For a more and comprehensive treatment of Logistic Regression and Probit qualitative choice models please follow link to chapter 11 of the online text: Introduction to Econometrics with R.
##############################
# From Book
# Introduction to Econometrics with R
# Based on Stock and Watson Book
# https://www.econometrics-with-r.org/1-introduction.html
# help("StockWatson2007")
# load `AER` package and attach the Hdma data
#library(AER)
# Data and Examples from Stock and Watson (2007)
#From Hal Varian
library(Ecdat)
library(party)
data(Hdma)
# fix annoying spelling error
names(Hdma)[11] <- "condo"
#convert 'deny' to numeric
all$deny <- as.numeric(all$deny) - 1
# estimate a simple linear probabilty model
denymod1 <- lm(deny ~ dir, data = all)
denymod1
# plot the data
plot(x = all$dir,
y = all$deny,
main = "Scatterplot Mortgage Application Denial and the Monthly Debt-to-Income Ratio",
xlab = "dir",
ylab = "Deny",
pch = 20,
ylim = c(-0.4, 1.4),
cex.main = 0.8)
# add horizontal dashed lines and text
abline(h = 1, lty = 2, col = "darkred")
abline(h = 0, lty = 2, col = "darkred")
text(2.5, 0.9, cex = 0.8, "Mortgage denied")
text(2.5, -0.1, cex= 0.8, "Mortgage approved")
# add the estimated regression line
abline(denymod1,
lwd = 1.8,
col = "steelblue")
# print robust coefficient summary
# coeftest(denymod1, vcov. = vcovHC, type = "HC1")

— Exercise data —
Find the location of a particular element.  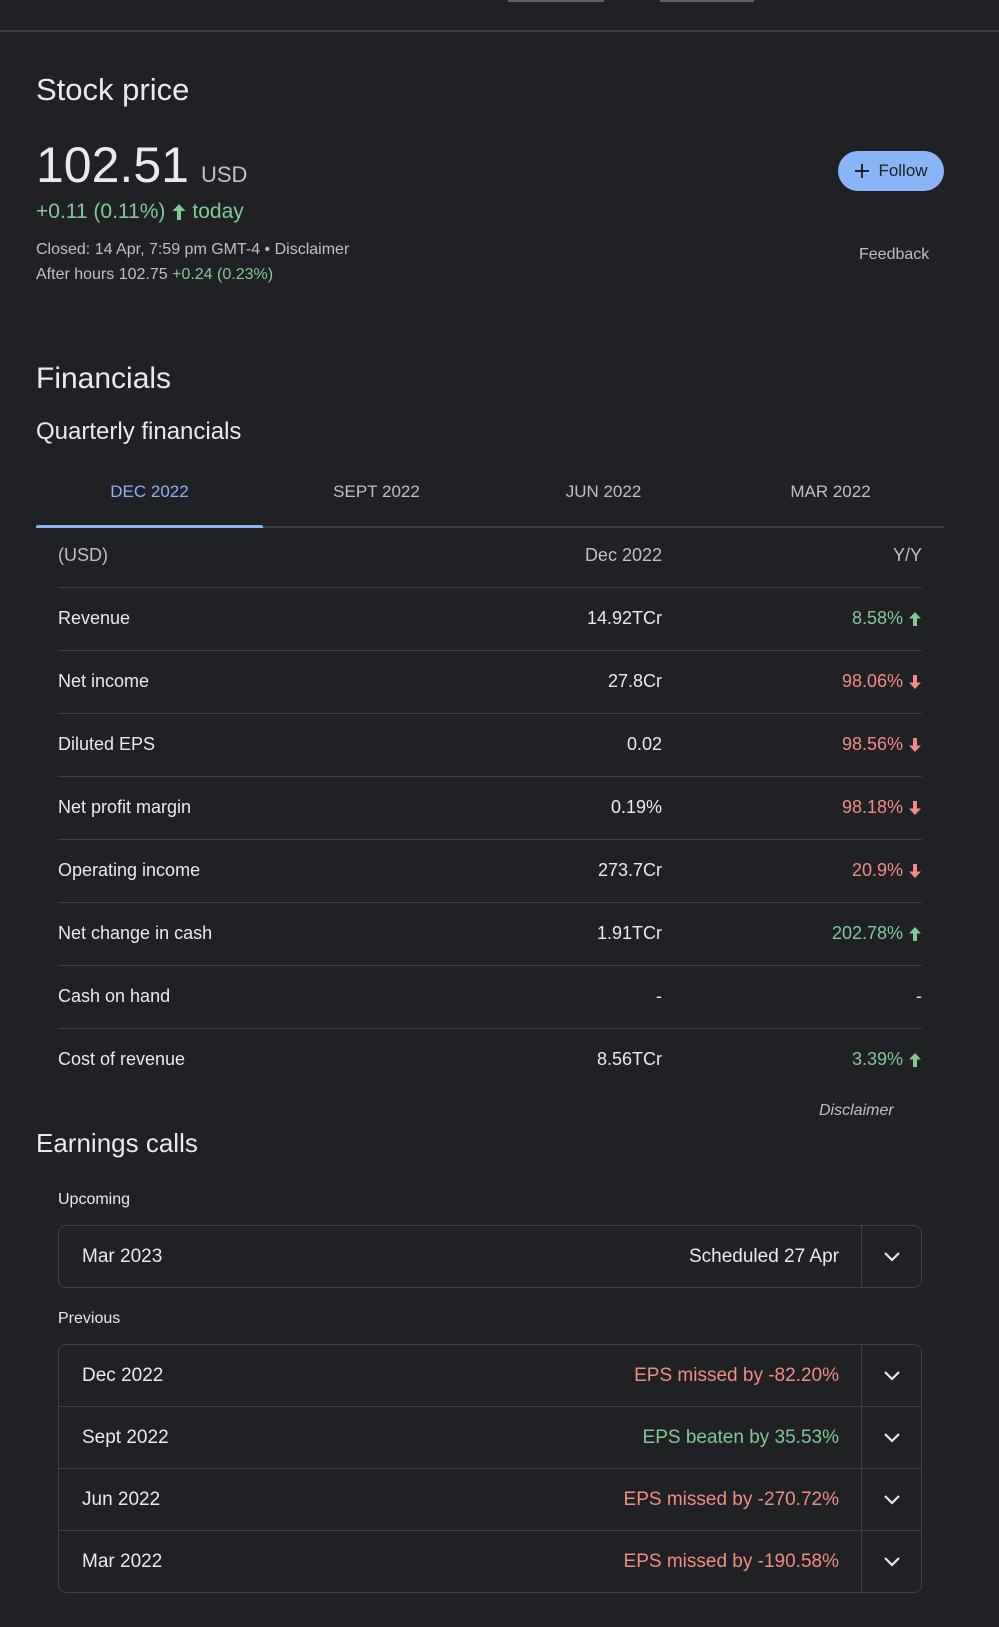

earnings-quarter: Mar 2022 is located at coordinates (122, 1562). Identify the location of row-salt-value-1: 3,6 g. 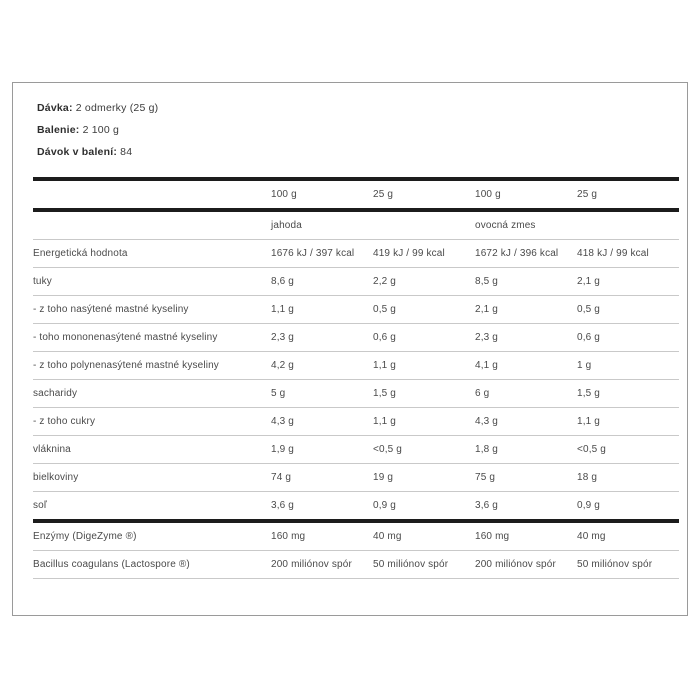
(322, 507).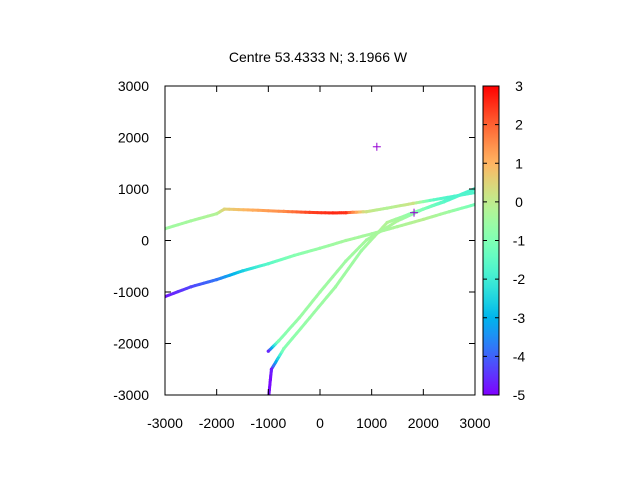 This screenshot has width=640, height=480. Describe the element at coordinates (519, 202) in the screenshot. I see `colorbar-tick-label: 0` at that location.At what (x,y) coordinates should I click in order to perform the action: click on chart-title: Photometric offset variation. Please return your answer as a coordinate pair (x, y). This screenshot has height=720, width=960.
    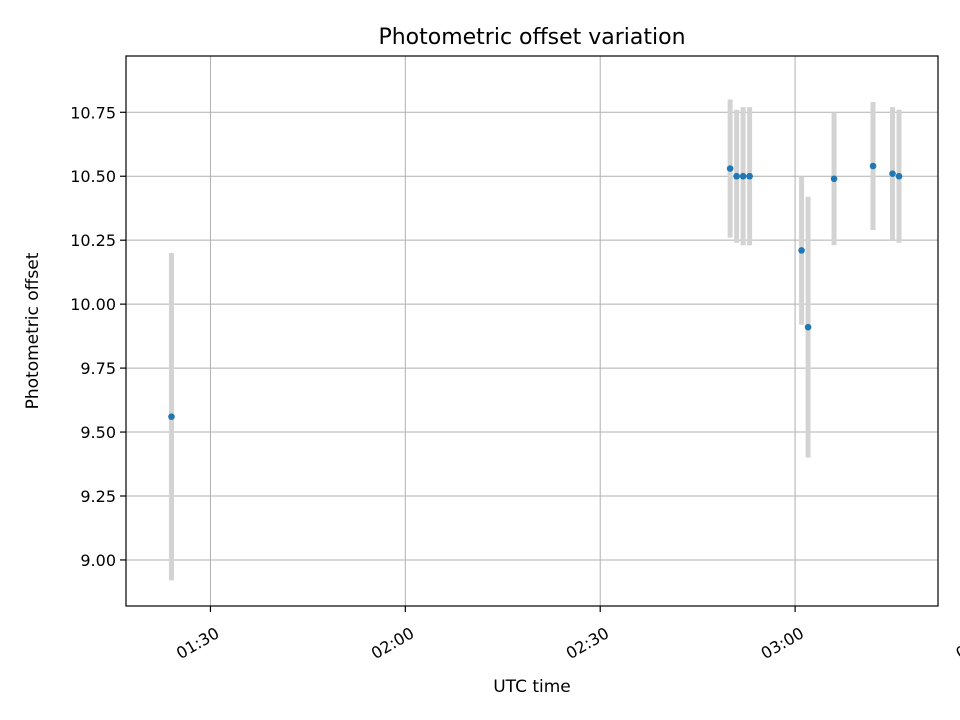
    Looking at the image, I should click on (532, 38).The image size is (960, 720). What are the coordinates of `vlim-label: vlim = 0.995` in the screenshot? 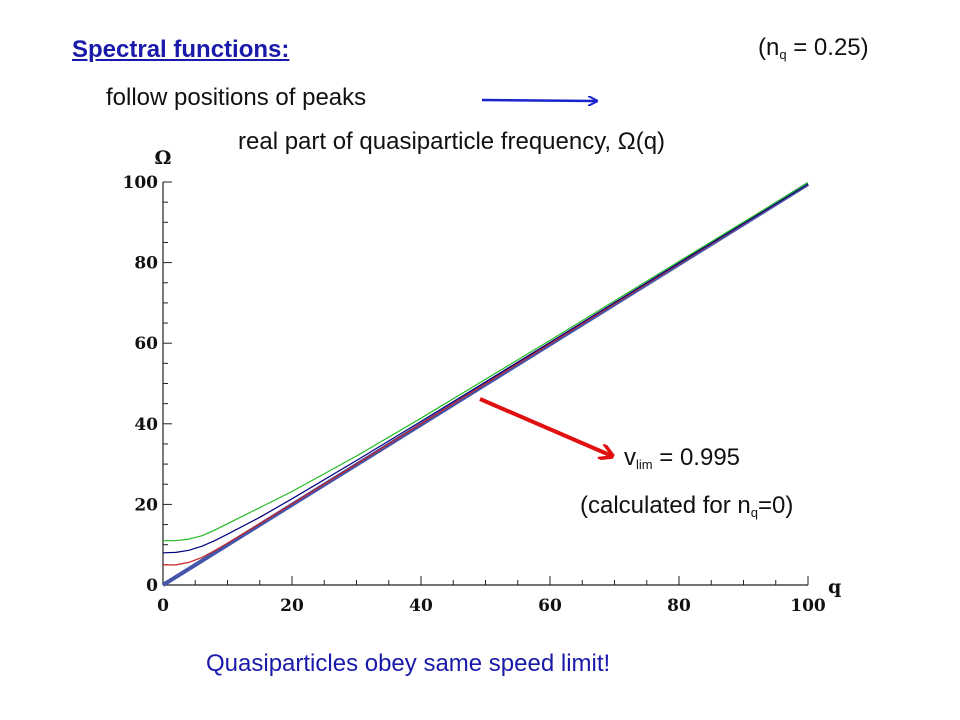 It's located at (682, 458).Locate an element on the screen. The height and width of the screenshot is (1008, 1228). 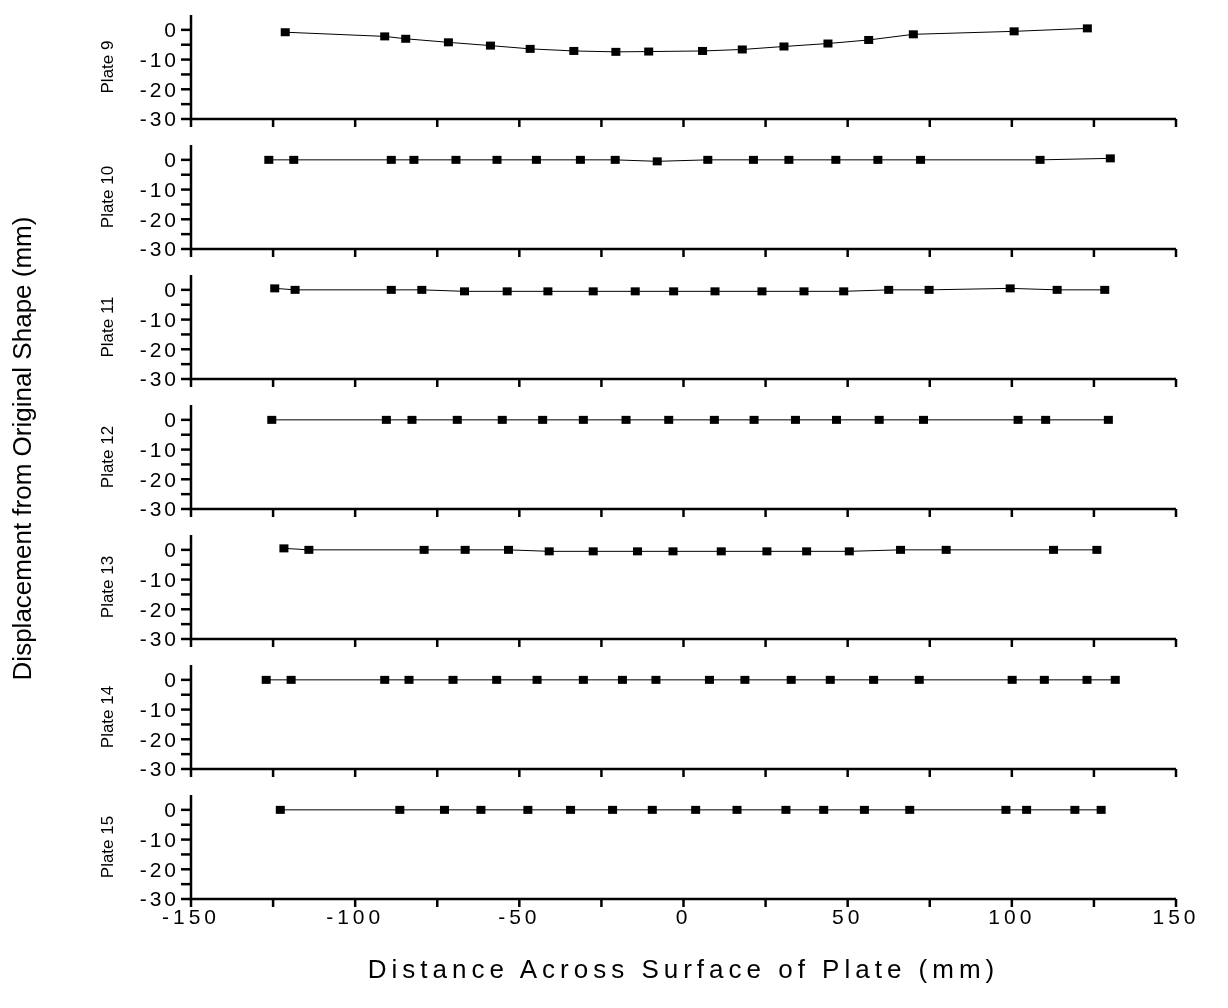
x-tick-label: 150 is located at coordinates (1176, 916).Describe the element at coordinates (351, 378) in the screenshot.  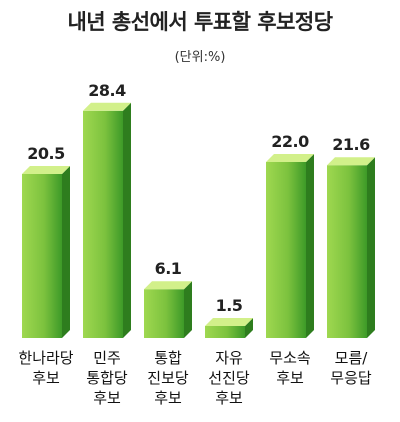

— Directions for this task —
In the mortgage denial regression code, what color is used to draw the estimated regression line? The items have nothing to do with what follows.

— Expected answer —
Steelblue.